* EXTRACTED MATERIAL
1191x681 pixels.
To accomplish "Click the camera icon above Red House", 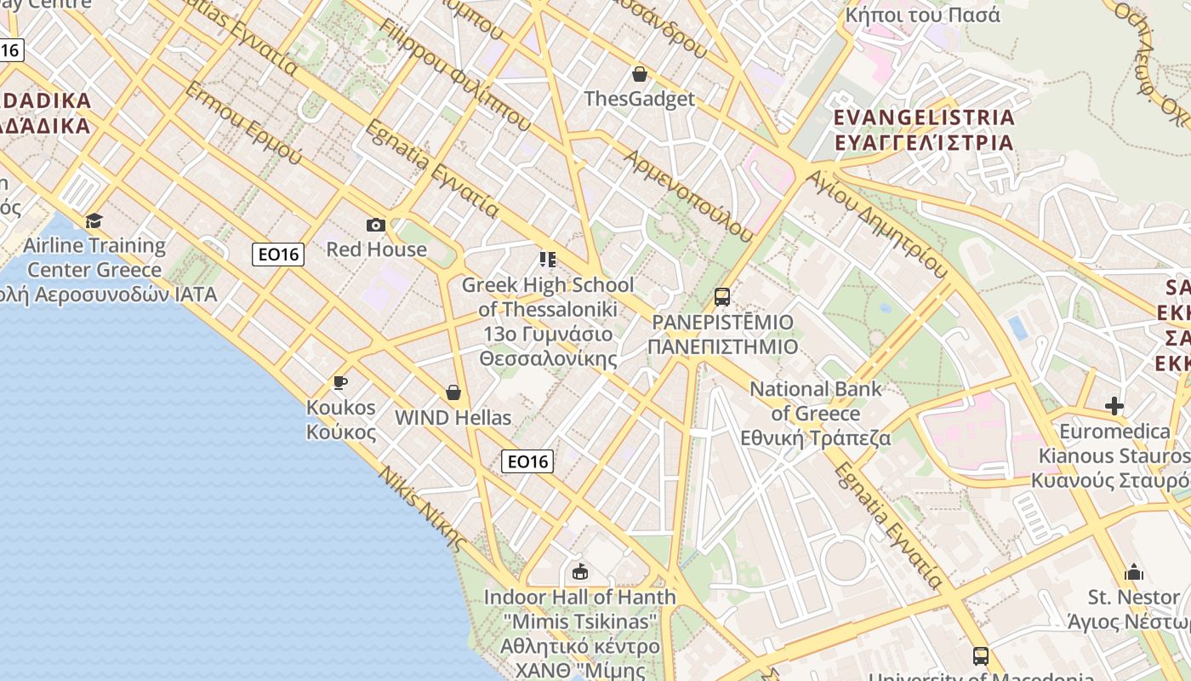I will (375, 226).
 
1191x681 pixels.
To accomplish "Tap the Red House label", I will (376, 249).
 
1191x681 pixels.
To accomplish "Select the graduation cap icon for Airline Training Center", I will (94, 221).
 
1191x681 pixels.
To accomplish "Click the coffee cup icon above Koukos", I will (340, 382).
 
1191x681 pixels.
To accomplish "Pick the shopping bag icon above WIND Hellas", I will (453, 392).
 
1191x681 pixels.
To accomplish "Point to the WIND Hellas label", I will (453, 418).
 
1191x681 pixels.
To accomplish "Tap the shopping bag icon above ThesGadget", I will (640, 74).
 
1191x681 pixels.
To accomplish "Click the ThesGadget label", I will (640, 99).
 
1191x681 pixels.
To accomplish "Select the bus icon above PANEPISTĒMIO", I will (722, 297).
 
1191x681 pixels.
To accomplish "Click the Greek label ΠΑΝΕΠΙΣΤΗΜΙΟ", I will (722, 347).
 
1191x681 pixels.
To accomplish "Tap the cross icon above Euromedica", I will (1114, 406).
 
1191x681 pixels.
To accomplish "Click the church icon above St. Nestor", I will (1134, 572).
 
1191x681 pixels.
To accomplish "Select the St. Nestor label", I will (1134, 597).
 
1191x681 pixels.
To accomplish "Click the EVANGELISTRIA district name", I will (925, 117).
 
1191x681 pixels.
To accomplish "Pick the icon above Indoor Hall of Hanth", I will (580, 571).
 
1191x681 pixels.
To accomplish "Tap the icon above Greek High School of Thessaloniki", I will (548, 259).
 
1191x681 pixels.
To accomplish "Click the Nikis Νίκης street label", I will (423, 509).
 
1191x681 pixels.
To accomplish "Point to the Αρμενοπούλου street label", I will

* REQUIRED WORK
Find every row above that contains the word "WIND", matching case exactly, and copy each of those rows in full.

* REPLY
To accomplish "Pick the shopping bag icon above WIND Hellas", I will (453, 392).
To accomplish "Point to the WIND Hellas label", I will (453, 418).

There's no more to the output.